According to BibleSprout, Ezekiel 28:12-19 describes the “first passage relating to Satan’s fall is found in Ezekiel 28:12-19 where Ezekiel describes the creation and judgment of a vile and vicious non-human creature whose name we find out later to be Lucifer”:

"Son of man, raise a lamentation over the king of Tyre and say to him, So said the Lord God: You are the one who engraves images, full of wisdom and perfect in beauty. In Eden, the garden of God you were; every precious stone was [set in] your covering; ruby, topaz, diamond, chrysolite, onyx, and jasper, sapphire, carbuncle, and crystal and gold; the work of your drums and your orifices is in you; on the day of your creation they were established. You were a cherub of great measure, that covers, and I gave that to you; you were on the mount of the sanctuary of God: you walked among stones of fire. You were perfect in your ways from the day you were created until wrongdoing was found in you. Because of the multitude of your commerce, they filled you with violence and you sinned, and I shall cast you as profane from the mountain of God, and I shall destroy you, O covering cherub, from among the stones of fire. Your heart became haughty because of your beauty; you destroyed your wisdom with your brightness; I have cast you upon the ground; I have set you before kings to gaze upon you. Because of the multitude of your iniquities, with the wrongdoing of your commerce, you profaned your sanctity, and I shall bring forth fire out of your midst-it will consume you, and I shall make you ashes on the ground before the eyes of all who see you. All who know you among the peoples will wonder over you; you shall be a terror, and you shall be no more, ever."

However, it is hard to imagine God referring to Satan as “Son of Man,” but is clear from the context that He is referring to Ezekiel himself in this manner.

As well according to BibleSprout, “The second passage relating to Satan’s fall is found in Isaiah 14:12-14 where the prophet Isaiah presents the origin and fall of Satan:”

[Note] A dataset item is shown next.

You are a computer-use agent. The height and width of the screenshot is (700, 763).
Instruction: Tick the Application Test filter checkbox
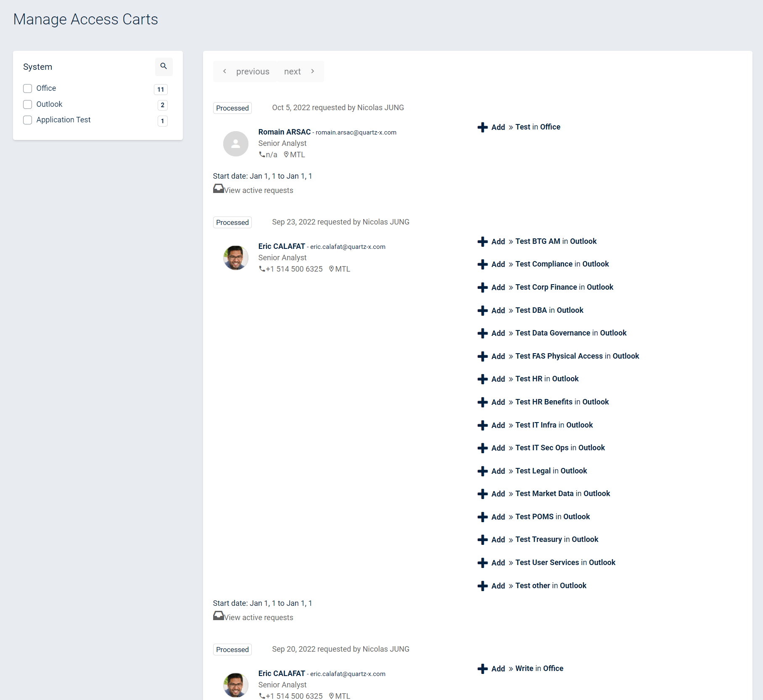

How have you fallen from heaven, the morning star? You have been cut down to earth, You who cast lots on nations. And you said to yourself, 'To the heavens will I ascend, above God's stars will I raise my throne, and I will sit on the mount of the assembly, in the farthest end of the north. I will ascend above the heights of the clouds; I will liken myself to the Most High.' (Isaiah 14:12-14)

According to the Jewish understanding this is a reference to Nebuchadnezzar, the king of Babylon.

It is important to note that the Christian Bible speaks about the fall of Satan in several places (Luke 10:18; II Peter 2:4; Jude 6; Revelation 12:4), but it is important to understand that just because the Christian Bible follows the Jewish Bible does not mean that Christians believe Satan fell at the time that those books were being written. Instead, the Christian belief is that Satan rebelled against God at some very early point in history, such as in Genesis, but was recorded in the Christian Bible. For more information about a Christian attempt to identify when Satan was expelled from Heaven, see When Were Satan and His Angels Cast out of Heaven?

Conclusion

Perhaps the best question to close this with is whether or not an angel that has been expelled from Heaven has the ability to perform its duties away from the dominion of God? We know for a fact that Satan tempts humanity to this day, which indicates that he is still doing his task. However, Christianity’s stance that Satan tempts humanity is done against God’s wishes, while according to Judaism he does so at God’s behest. This difference amounts to a significant theological difference. In the Jewish view everything that exists is under God’s dominion, even evil, while in the Christian view the source of evil is considered to be an aberration of God’s Will that has to be defeated. This calls into question God’s abilities and is at the very center of two very different world views.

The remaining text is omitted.